** Selection **
Why San Joseans rent but often can’t buy

When even starter homes are financially out of reach, what’s incentivizing Santa Clara County residents to build a life here? (And is it surprising, then, that SC was CA’s #2 most vacated county in 2021?) Realtor.com serves the numbers on home renting and buying in metro areas. At #5, San Jose boasts a $2,175 discrepancy between renting and buying costs per month — making settling down in the capital of Silicon Valley near-impossible.

The median rent across the 50 largest US metropolitan areas reached $1,876 in June, a new record level for Realtor.com data for the 16th consecutive month. Year-over-year rent growth, though, continued to fall in an indication that the rent eruption of the past two years may be beginning to subside. The 14.1% growth rate is the latest installment in the 5-month skid from a 17.3% peak in January. Despite the slowdown, rent remains 23.9% higher than it was in June 2020 and 27.6% higher than in June 2019.

** Data excerpt **
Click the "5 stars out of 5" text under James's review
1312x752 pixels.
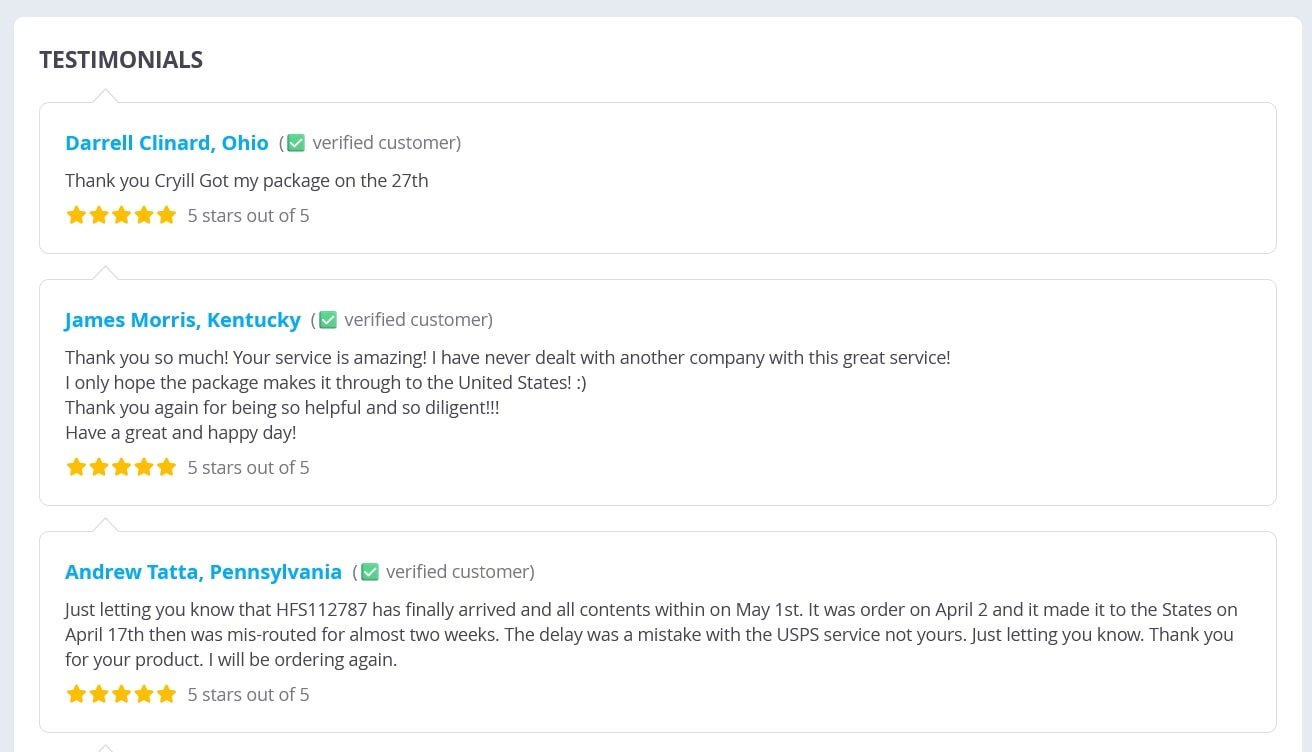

** Goal **
Can you copy the article on San Jose rents word for word from "The median rent" to "in June 2019."? The material after the article on San Jose rents is separate from it.

** Solution for this task **
The median rent across the 50 largest US metropolitan areas reached $1,876 in June, a new record level for Realtor.com data for the 16th consecutive month. Year-over-year rent growth, though, continued to fall in an indication that the rent eruption of the past two years may be beginning to subside. The 14.1% growth rate is the latest installment in the 5-month skid from a 17.3% peak in January. Despite the slowdown, rent remains 23.9% higher than it was in June 2020 and 27.6% higher than in June 2019.